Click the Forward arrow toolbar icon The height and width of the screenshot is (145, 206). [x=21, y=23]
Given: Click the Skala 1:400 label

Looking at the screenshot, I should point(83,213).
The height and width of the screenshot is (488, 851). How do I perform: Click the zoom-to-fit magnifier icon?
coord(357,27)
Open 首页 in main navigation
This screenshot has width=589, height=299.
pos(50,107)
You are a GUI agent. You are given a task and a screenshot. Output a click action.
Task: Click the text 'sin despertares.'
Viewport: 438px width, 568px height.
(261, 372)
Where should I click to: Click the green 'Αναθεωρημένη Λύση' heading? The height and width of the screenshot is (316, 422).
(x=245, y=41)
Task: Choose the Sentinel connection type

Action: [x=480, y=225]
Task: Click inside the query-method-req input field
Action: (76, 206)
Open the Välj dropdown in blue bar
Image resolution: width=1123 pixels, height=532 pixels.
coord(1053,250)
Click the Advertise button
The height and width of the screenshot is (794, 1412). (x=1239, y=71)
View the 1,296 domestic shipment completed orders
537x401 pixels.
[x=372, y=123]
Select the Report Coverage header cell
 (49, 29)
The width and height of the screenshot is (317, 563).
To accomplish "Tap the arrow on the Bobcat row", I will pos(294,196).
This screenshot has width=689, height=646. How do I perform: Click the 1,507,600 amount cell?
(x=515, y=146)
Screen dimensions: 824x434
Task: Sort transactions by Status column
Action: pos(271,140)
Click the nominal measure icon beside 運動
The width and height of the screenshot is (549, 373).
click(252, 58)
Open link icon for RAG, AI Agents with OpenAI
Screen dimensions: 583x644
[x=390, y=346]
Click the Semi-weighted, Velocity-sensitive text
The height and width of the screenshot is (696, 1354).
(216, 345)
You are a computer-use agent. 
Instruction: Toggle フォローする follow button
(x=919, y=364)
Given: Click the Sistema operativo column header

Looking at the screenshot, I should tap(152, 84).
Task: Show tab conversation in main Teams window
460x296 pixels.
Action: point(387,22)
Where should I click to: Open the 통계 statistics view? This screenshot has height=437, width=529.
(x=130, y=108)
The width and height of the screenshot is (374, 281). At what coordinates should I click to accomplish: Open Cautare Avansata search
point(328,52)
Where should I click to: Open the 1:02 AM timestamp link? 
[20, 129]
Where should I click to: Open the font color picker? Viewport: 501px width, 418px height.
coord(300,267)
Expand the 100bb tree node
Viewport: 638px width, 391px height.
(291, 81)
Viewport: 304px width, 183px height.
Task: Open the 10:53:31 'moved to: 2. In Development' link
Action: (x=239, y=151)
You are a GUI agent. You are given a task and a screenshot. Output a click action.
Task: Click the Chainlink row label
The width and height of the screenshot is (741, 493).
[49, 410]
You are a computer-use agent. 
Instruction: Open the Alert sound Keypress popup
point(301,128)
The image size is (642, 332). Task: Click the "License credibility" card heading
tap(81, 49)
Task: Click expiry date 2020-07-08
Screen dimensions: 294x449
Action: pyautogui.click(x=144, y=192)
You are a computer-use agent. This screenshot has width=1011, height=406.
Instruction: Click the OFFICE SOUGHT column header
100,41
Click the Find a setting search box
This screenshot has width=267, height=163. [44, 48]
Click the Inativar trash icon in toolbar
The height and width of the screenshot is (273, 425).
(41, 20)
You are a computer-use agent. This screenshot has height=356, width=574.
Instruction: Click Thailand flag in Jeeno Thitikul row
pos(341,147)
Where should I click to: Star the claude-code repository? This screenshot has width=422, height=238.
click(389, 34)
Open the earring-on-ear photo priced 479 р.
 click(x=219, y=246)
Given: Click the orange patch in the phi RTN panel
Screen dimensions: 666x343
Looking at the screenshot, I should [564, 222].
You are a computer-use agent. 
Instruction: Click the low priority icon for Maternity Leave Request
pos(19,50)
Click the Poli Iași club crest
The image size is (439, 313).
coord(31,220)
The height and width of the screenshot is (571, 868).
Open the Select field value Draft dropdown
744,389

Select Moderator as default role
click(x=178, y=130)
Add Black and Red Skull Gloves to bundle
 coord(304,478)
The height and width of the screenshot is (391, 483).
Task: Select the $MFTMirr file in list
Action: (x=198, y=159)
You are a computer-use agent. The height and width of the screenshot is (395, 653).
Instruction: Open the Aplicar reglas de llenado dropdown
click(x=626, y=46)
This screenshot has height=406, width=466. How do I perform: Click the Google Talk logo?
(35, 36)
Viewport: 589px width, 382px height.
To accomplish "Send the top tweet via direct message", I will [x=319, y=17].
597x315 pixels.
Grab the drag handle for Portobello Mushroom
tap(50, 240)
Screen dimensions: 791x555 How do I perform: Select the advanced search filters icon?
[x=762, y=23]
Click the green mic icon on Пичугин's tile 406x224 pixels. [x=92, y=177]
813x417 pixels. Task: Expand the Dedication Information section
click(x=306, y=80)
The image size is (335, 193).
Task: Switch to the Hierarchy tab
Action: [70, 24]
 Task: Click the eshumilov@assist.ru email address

+ + + + + + +

Work to complete → Copy all the data. Match it exactly.

Solution →
Click the Forward arrow toolbar icon The height and width of the screenshot is (145, 206). [x=21, y=23]
Given: Click the Skala 1:400 label

Looking at the screenshot, I should point(83,213).
The height and width of the screenshot is (488, 851). How do I perform: Click the zoom-to-fit magnifier icon?
coord(357,27)
Open 首页 in main navigation
This screenshot has width=589, height=299.
pos(50,107)
You are a GUI agent. You are given a task and a screenshot. Output a click action.
Task: Click the text 'sin despertares.'
Viewport: 438px width, 568px height.
(261, 372)
Where should I click to: Click the green 'Αναθεωρημένη Λύση' heading? The height and width of the screenshot is (316, 422).
(x=245, y=41)
Task: Choose the Sentinel connection type

Action: [x=480, y=225]
Task: Click inside the query-method-req input field
Action: (76, 206)
Open the Välj dropdown in blue bar
Image resolution: width=1123 pixels, height=532 pixels.
coord(1053,250)
Click the Advertise button
The height and width of the screenshot is (794, 1412). (x=1239, y=71)
View the 1,296 domestic shipment completed orders
537x401 pixels.
[x=372, y=123]
Select the Report Coverage header cell
 (49, 29)
The width and height of the screenshot is (317, 563).
To accomplish "Tap the arrow on the Bobcat row", I will pos(294,196).
This screenshot has width=689, height=646. How do I perform: Click the 1,507,600 amount cell?
(x=515, y=146)
Screen dimensions: 824x434
Task: Sort transactions by Status column
Action: pos(271,140)
Click the nominal measure icon beside 運動
The width and height of the screenshot is (549, 373).
click(252, 58)
Open link icon for RAG, AI Agents with OpenAI
Screen dimensions: 583x644
[x=390, y=346]
Click the Semi-weighted, Velocity-sensitive text
The height and width of the screenshot is (696, 1354).
(216, 345)
You are a computer-use agent. 
Instruction: Toggle フォローする follow button
(x=919, y=364)
Given: Click the Sistema operativo column header

Looking at the screenshot, I should tap(152, 84).
Task: Show tab conversation in main Teams window
460x296 pixels.
Action: point(387,22)
Where should I click to: Open the 통계 statistics view? This screenshot has height=437, width=529.
(x=130, y=108)
The width and height of the screenshot is (374, 281). At what coordinates should I click to accomplish: Open Cautare Avansata search
point(328,52)
Where should I click to: Open the 1:02 AM timestamp link? 
[20, 129]
Where should I click to: Open the font color picker? Viewport: 501px width, 418px height.
coord(300,267)
Expand the 100bb tree node
Viewport: 638px width, 391px height.
(291, 81)
Viewport: 304px width, 183px height.
Task: Open the 10:53:31 'moved to: 2. In Development' link
Action: (x=239, y=151)
You are a GUI agent. You are given a task and a screenshot. Output a click action.
Task: Click the Chainlink row label
The width and height of the screenshot is (741, 493).
[49, 410]
You are a computer-use agent. 
Instruction: Open the Alert sound Keypress popup
point(301,128)
The image size is (642, 332). Task: Click the "License credibility" card heading
tap(81, 49)
Task: Click expiry date 2020-07-08
Screen dimensions: 294x449
Action: pyautogui.click(x=144, y=192)
You are a computer-use agent. This screenshot has width=1011, height=406.
Instruction: Click the OFFICE SOUGHT column header
100,41
Click the Find a setting search box
This screenshot has width=267, height=163. [44, 48]
Click the Inativar trash icon in toolbar
The height and width of the screenshot is (273, 425).
(41, 20)
You are a computer-use agent. This screenshot has height=356, width=574.
Instruction: Click Thailand flag in Jeeno Thitikul row
pos(341,147)
Where should I click to: Star the claude-code repository? This screenshot has width=422, height=238.
click(389, 34)
Open the earring-on-ear photo priced 479 р.
 click(x=219, y=246)
Given: Click the orange patch in the phi RTN panel
Screen dimensions: 666x343
Looking at the screenshot, I should [564, 222].
You are a computer-use agent. 
Instruction: Click the low priority icon for Maternity Leave Request
pos(19,50)
Click the Poli Iași club crest
The image size is (439, 313).
coord(31,220)
The height and width of the screenshot is (571, 868).
Open the Select field value Draft dropdown
744,389

Select Moderator as default role
click(x=178, y=130)
Add Black and Red Skull Gloves to bundle
 coord(304,478)
The height and width of the screenshot is (391, 483).
Task: Select the $MFTMirr file in list
Action: (x=198, y=159)
You are a computer-use agent. The height and width of the screenshot is (395, 653).
Instruction: Open the Aplicar reglas de llenado dropdown
click(x=626, y=46)
This screenshot has height=406, width=466. How do I perform: Click the Google Talk logo?
(35, 36)
Viewport: 589px width, 382px height.
To accomplish "Send the top tweet via direct message", I will [x=319, y=17].
597x315 pixels.
Grab the drag handle for Portobello Mushroom
tap(50, 240)
Screen dimensions: 791x555 How do I perform: Select the advanced search filters icon?
[x=762, y=23]
Click the green mic icon on Пичугин's tile 406x224 pixels. [x=92, y=177]
813x417 pixels. Task: Expand the Dedication Information section
click(x=306, y=80)
The image size is (335, 193).
Task: Switch to the Hierarchy tab
Action: [70, 24]
 Task: Click the eshumilov@assist.ru email address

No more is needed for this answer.